Just did a quick test. With a good alkaline 9V battery the short circuit current is about 400mA - giving the battery about 22.5 ohms of internal resistance.

That is enough to burn out an LED, but not enough to burn out a transistor (at best you might be able to get half a watt of heat outside of the battery).

Without the resistor (or the pot dialed to 0 ohm) there will be a few hundred mA flowing through the tranaiator's base, and due to the internal resistance the battery voltage has dropped to about volt or less, causing the LED to go out.

Zero999:

--- Quote from: hamster_nz on July 08, 2018, 07:11:10 am ---
--- Quote from: tpowell1830 on July 08, 2018, 05:10:54 am ---The observations regarding the lack of 1k resistor is good, also the internal resistance of the battery, however, someone is missing the elephant in the room.. this is not an incandescent bulb. It is an LED.

--- End quote ---

Just did a quick test. With a good alkaline 9V battery the short circuit current is about 400mA - giving the battery about 22.5 ohms of internal resistance.

That is enough to burn out an LED, but not enough to burn out a transistor (at best you might be able to get half a watt of heat outside of the battery).

Without the resistor (or the pot dialed to 0 ohm) there will be a few hundred mA flowing through the tranaiator's base, and due to the internal resistance the battery voltage has dropped to about volt or less, causing the LED to go out.

--- End quote ---
The text clearly said LED, so the symbol is just wrong. I suspect it's been copied from another site.

Yes, 400mA is expected from a new alkaline battery, but I think the original poster is probably using a tired zinc battery, which will have a much higher impedance.

MK14:

--- Quote from: hamster_nz on July 08, 2018, 07:11:10 am ---That is enough to burn out an LED,

--- End quote ---

If you examine the pictures, carefully.
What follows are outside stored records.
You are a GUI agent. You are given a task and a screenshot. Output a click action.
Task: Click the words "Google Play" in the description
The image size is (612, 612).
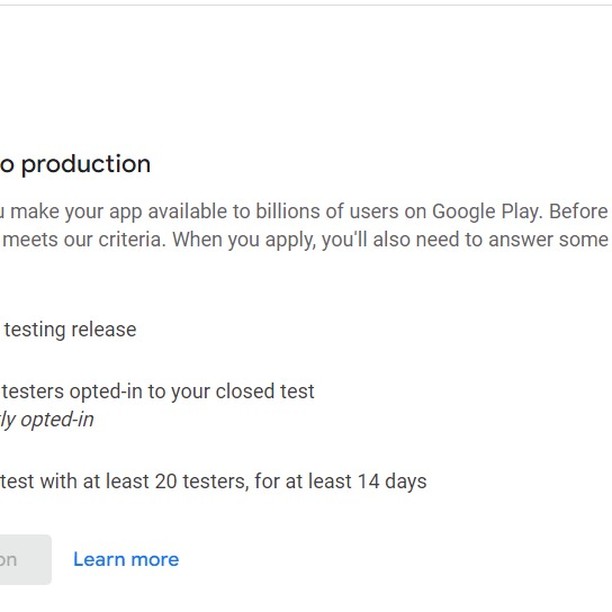coord(486,211)
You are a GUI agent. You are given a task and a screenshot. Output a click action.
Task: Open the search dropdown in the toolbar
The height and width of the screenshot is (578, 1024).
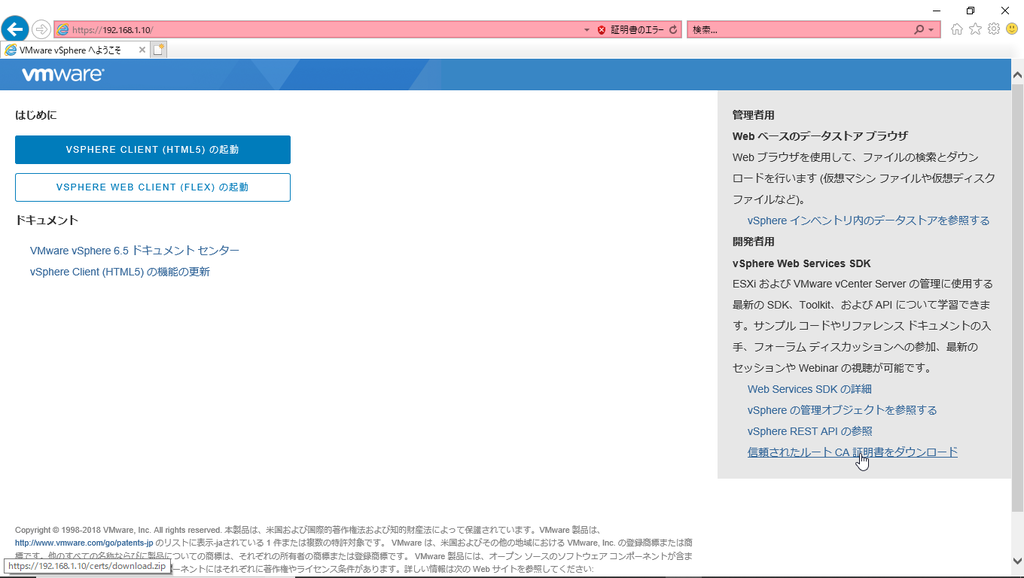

I can apparently see, a 220 \$\Omega\$ resistor, connected in series with one of the LEDs leads.
I.e. The LED should be fine. Although strictly speaking, the resistor should be higher, if it is intended to run the circuit from 9V, to keep it below 20mA, the LEDs (presumed, as I don't know the exact spec of that LED) max currrent limit.

tpowell1830:
Okay, another hint, how do you dim an LED? The linear region in an LED is tiny, so a pot is difficult to hit that unless there has been careful calculations done. This setup  is very tricky in order to get the LED to dim the full sweep of the pot.

Last hint... hope it helps...

EDIT: Think digital.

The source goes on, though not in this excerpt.